5,000 sites archived and counting – Scottish web archiving in the UK.

At the end of August 2018 added my 5000th URL to the UK Web Archive – and despite being, at the time of writing, two months ago it is a chance to reflect on my archiving experience.

I was something of a late comer to web archiving although I knew of the concept having written a masters dissertation with a principal focus being the introduction of Non-Print Legal Deposit. The theory was there, but how it might be achieved was to my mind nebulous.

However, by 2015 I had started working in a curatorial department with close links to all forms of collection through legal deposit, including some colleagues who worked on early special collections of websites, for the 2014 Commonwealth Games and the Scottish Independence Referendum. It was time for our team to be involved in less lofty but still important matters. And to help out, we were all introduced to the British Library’s web archiving platform – called W3ACT.

The first sites I tackled were family and local history ones relating to Scotland – I was aware that one of the most popular activities online was searching for family trees, so it was a little daunting. However, there are organisations in Scotland that list their affiliates, the Scottish Association of Family History Societies and The Scottish Local History Forum, and there was always the option of following every possible link found while researching. There is of course a considerable amount of overlap between local and family history, and building a picture through a network of sites around the country became quite straightforward.

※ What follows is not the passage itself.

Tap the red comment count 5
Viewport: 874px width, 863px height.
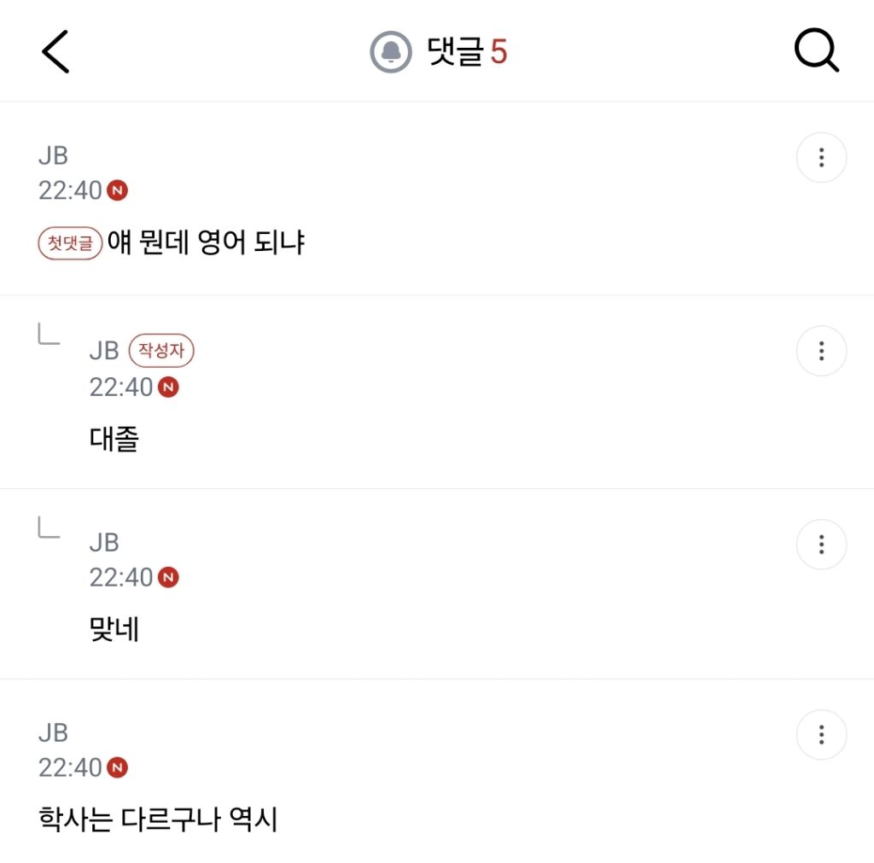(498, 52)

Once a satisfying quantity of family and local history sites had been targeted, things began to waver a little, and I started targeting sites on a pretty ad hoc basis; but it struck me, and it is obvious, that meaningful targeting requires a cohort of similar sites that are linked by subject, activity and so on. I had been working on the National Library of Scotland’s football programmes collection at that time, and thought what better than to tackle Scotland’s national sporting obsession and target all the Scottish football leagues and teams, down to amateur level (which includes the peculiarly Scottish notion “Junior”, not football for children, or the faint hearted, but a level of semi-professional football). Scotland is small enough for this to be achievable but, the forty or so teams in the ‘top’ four leagues is just the tip of the iceberg…and once that was done, rugby, shinty, orienteering and for some quite forgotten reason, pétanque sites were all targeted creating a nice mix of Scottish sporting material in one collection. Moving on, I looked at other Scottish material relating to Festivals, Brewing, Visitor Attractions, Film & Cinema, Tourism, Masonic lodges and the University of the Third Age (U3A).

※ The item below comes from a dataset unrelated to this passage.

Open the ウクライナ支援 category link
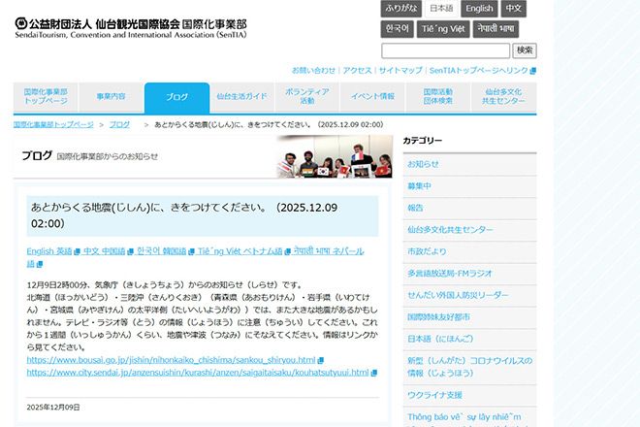640x427 pixels. [434, 395]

Many of the nationally important organisations in Scotland were targeted in the early days of the non-print legal deposit – among them the confusing array of governing bodies for churches. If there is anything Scotland has ‘enjoyed’ over the years it is the fracturing of its Presbyterianism into smaller communities of churches. And then there is Roman Catholicism, Scottish Episcopal (part of the World Wide Anglican Communion), Methodism, Baptists, Elim Pentecostal, the list of Christian denominations goes on. And of course there is Islam, Judaism, Hindu, Sikhism, and many other faiths, religions and sub-denominations, to consider.

It is ambitious to try to target sites of individual congregations and, needless to say, identifying the sites to target can be a challenge – however, churches are switched on to the possibilities of the Internet and tend to provide comprehensive lists of their denominations’ representation throughout Scotland and sometimes beyond. The difficulty is that there are an awful lot of them. Nevertheless, the effort is valuable as churches remain the focus of communities in some parts of the country, and their websites’ content often includes church newsletters which would otherwise be almost impossible to identify let alone collect. The process of listing and targeting large numbers of Scottish church websites continues.

The value of web archiving is plain – in September 2018 I revisited the 1277 sites I targeted during 2016, to find that 5.72% of the live sites are now no longer available. Of course, much of the material would have been scooped up in the annual collection of UK websites carried out by the British Library, but clearly some material had not been identified as within scope for web archiving in the UK. The ongoing effort to identify and collect sites that reflect our society now and in the future is enlightening for me, as I learn so much I did not know about Scotland. Hopefully it will prove to be equally valuable to historians, researchers and the plain nostalgic in the future.

What was the 5000th site I targeted? Why thank you for asking. It was https://u3asites.org.uk/eras/, Easter Ross & Sutherland University of the Third Age.

Trevor Thomson
6 November 2018